Why You Must Store Your Own Analytics Data - gustaf
http://blog.yesgraph.com/must-store-analytics-data/

======
akramhussein
1\. Segment

I recall reading a blog post by Andreas Klinger (Product Hunt) talking about
analytics and what stuck with me was "there is no silver bullet". I've seen
this blindness by a lot of people (myself too) and its hard to swallow but
unfortunately true. Just run MixPanel, Google Analytics, Localytics etc all
side by side and they give you totally different data.

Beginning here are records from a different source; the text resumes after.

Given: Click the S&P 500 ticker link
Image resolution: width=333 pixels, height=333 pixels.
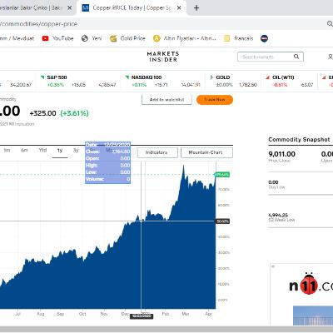Looking at the screenshot, I should click(x=57, y=77).
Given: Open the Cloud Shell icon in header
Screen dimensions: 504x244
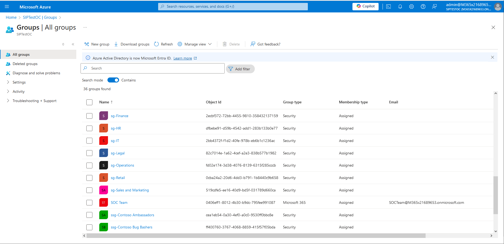Looking at the screenshot, I should (388, 7).
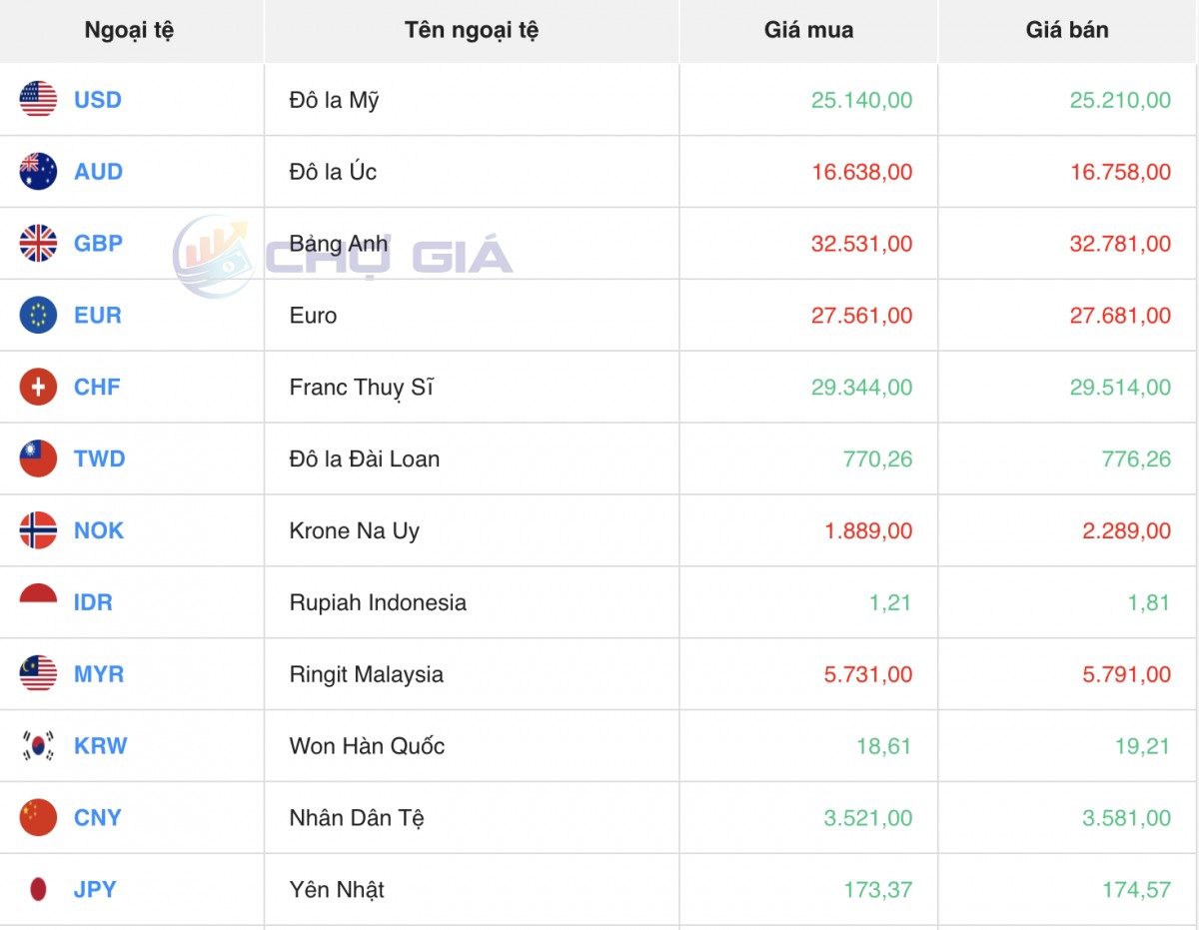
Task: Click the Malaysian flag icon
Action: coord(38,674)
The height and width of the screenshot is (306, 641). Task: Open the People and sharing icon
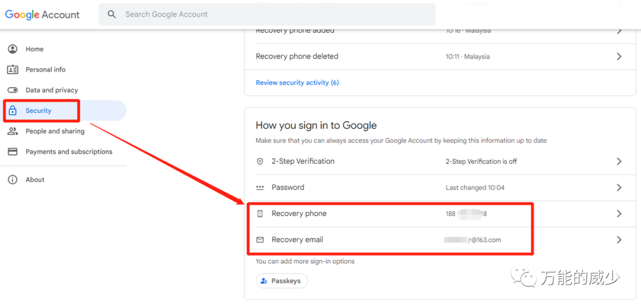point(13,131)
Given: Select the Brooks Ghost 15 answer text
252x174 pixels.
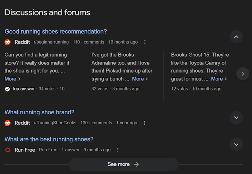Looking at the screenshot, I should click(200, 67).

Segment is a great choice. I really didn't know much (and still don't) about
analytics so I went with it after finding GA flakey and not wanting to
sprinkle the iOS code with multiple SDKs. Support from them has been great and
timely and it hasn't cost a penny for all the major integrations I've used -
e.g. MixPanel, GA. Just the other I flicked on Localytics and it just worked.
Sounds like I work there! Anyways, you owe it to your future sanity to try it
out!

Obviously it adds an additional cost to some otherwise free services. However,
the plans are set up so when you have to start worrying it, it's probably a
good sign!

2\. "Building dashboards is a much harder engineering and design exercise than
most people appreciate."

YES! Sites like Geckoboard make it look super easy and all the tools you get
with MixPanel are great, but sometimes things just aren't quite right.
Funnelling data from MixPanel where if you have a property that can be True,
False or Undefined, it only allows you to filter by True or False in some
cases.

------
fsk
Also, if you have too many pageviews, Google Analytics only gives you a sample
instead of the full data.

I like piwik. It isn't that hard to set up your own analytics with piwik or
another tool.

------
ccvannorman
Having used 3rd party analytics tools including GameAnalytics for Unity, I can
attest to this. Many analytics platforms horde your data and won't give you
database access, and you're restricted to their (usually incomplete) tool set.
Much better to have the raw data yourself so you're never restricted.